• What you need to do:
Exact transcription of the data below is required, without the images.

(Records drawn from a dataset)

━━━━━━━━━━━━━━━━━━━━

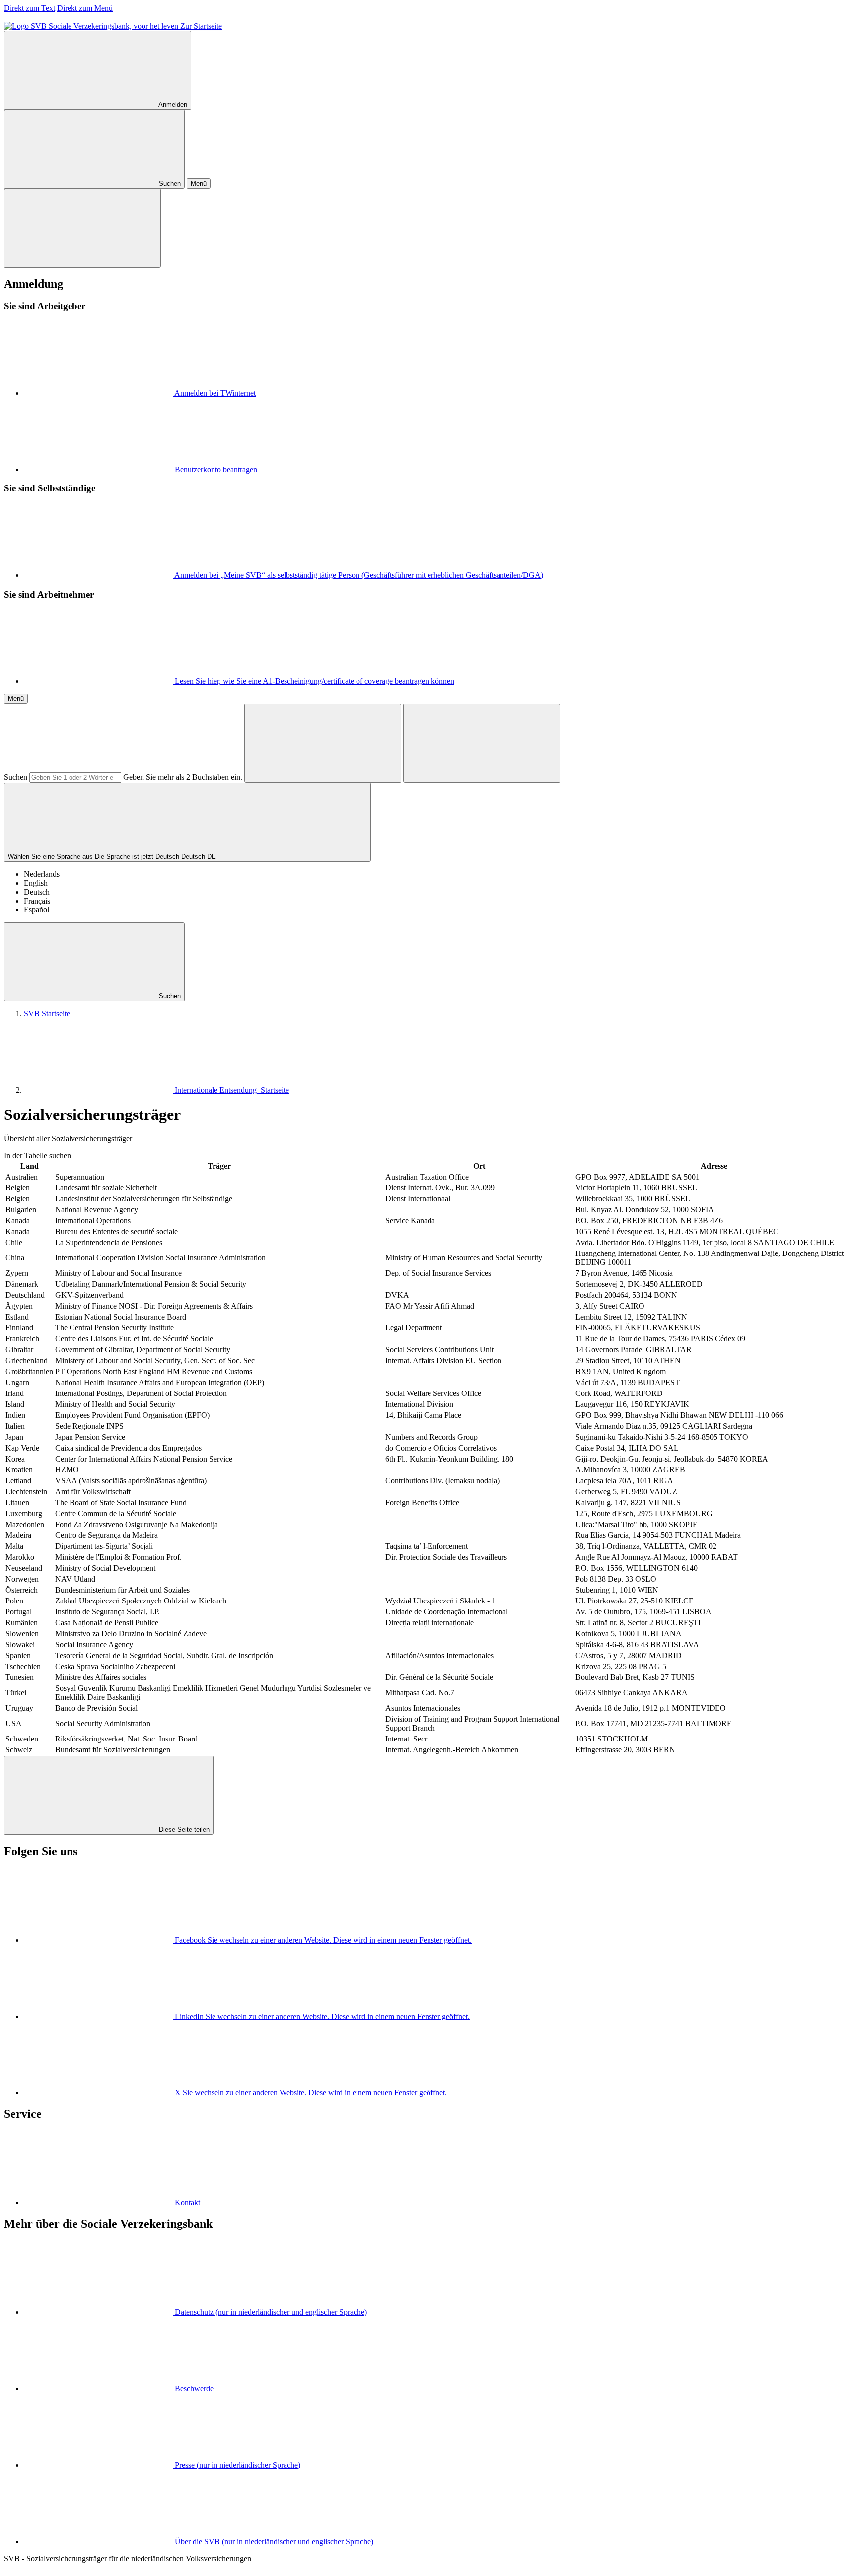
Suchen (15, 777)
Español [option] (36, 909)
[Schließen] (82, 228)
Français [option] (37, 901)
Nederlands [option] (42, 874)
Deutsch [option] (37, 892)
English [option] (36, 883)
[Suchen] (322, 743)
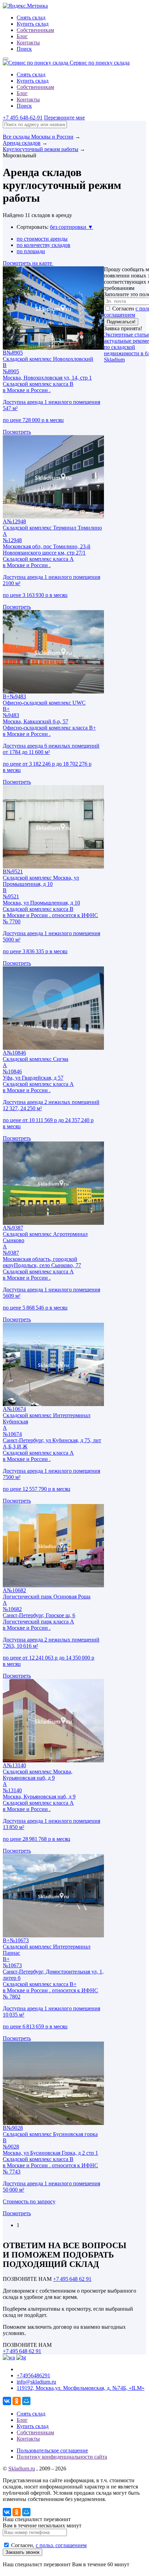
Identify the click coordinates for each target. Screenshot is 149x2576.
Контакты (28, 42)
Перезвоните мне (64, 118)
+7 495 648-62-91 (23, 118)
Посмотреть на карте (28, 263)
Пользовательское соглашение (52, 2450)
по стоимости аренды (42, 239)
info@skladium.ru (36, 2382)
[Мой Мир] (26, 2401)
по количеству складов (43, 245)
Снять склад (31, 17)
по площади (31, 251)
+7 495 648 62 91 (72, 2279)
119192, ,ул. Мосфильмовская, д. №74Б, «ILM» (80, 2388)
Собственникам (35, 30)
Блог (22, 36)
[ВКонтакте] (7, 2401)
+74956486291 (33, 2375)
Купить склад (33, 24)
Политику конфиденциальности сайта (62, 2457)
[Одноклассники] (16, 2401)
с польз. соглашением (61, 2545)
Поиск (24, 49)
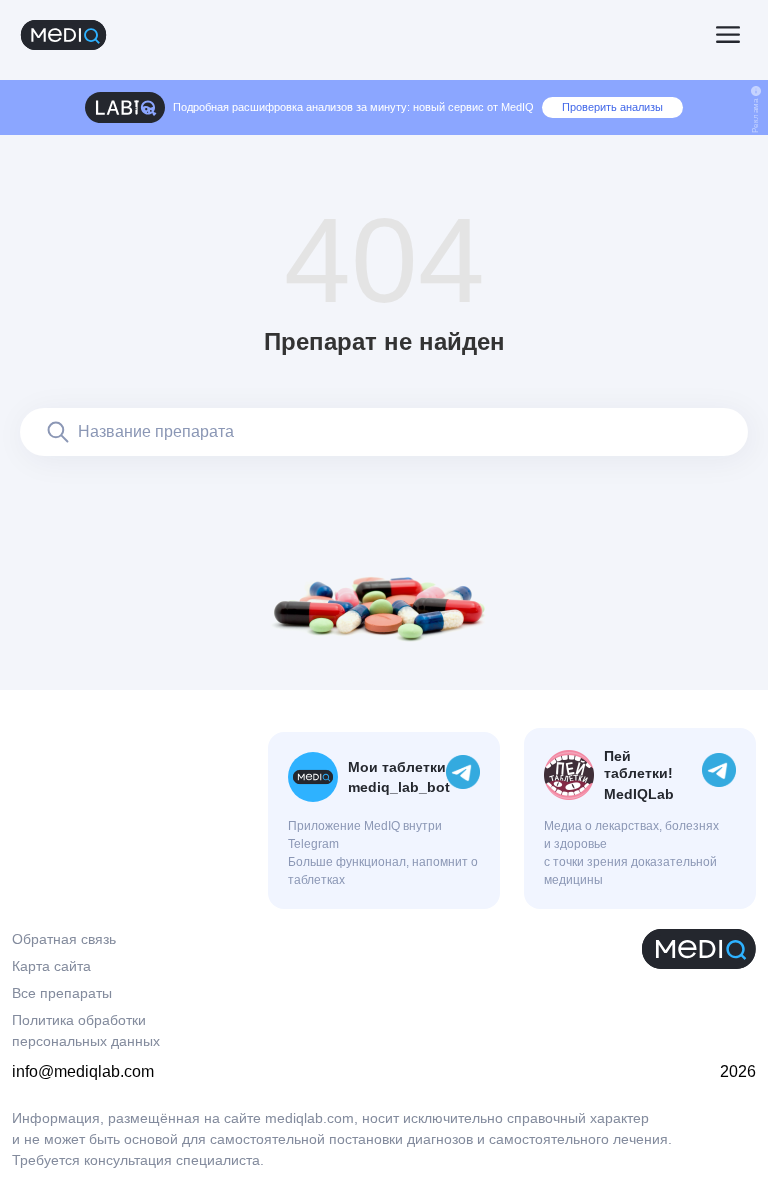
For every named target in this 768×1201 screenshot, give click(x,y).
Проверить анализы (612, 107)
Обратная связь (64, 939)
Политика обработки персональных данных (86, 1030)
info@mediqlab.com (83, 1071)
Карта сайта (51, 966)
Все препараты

━━━━━━━━━━━━━━━━━━━━

• Solution:
Suchen (15, 777)
Español [option] (36, 909)
[Schließen] (82, 228)
Français [option] (37, 901)
Nederlands [option] (42, 874)
Deutsch [option] (37, 892)
English [option] (36, 883)
[Suchen] (322, 743)
Identify the click coordinates for each target. Screenshot is 149x2576.
Контакты (28, 42)
Перезвоните мне (64, 118)
+7 495 648-62-91 (23, 118)
Посмотреть на карте (28, 263)
Пользовательское соглашение (52, 2450)
по стоимости аренды (42, 239)
info@skladium.ru (36, 2382)
[Мой Мир] (26, 2401)
по количеству складов (43, 245)
Снять склад (31, 17)
по площади (31, 251)
+7 495 648 62 91 (72, 2279)
119192, ,ул. Мосфильмовская, д. №74Б, «ILM» (80, 2388)
Собственникам (35, 30)
Блог (22, 36)
[ВКонтакте] (7, 2401)
+74956486291 (33, 2375)
Купить склад (33, 24)
Политику конфиденциальности сайта (62, 2457)
[Одноклассники] (16, 2401)
с польз. соглашением (61, 2545)
Поиск (24, 49)
For every named target in this 768×1201 screenshot, give click(x,y).
Проверить анализы (612, 107)
Обратная связь (64, 939)
Политика обработки персональных данных (86, 1030)
info@mediqlab.com (83, 1071)
Карта сайта (51, 966)
Все препараты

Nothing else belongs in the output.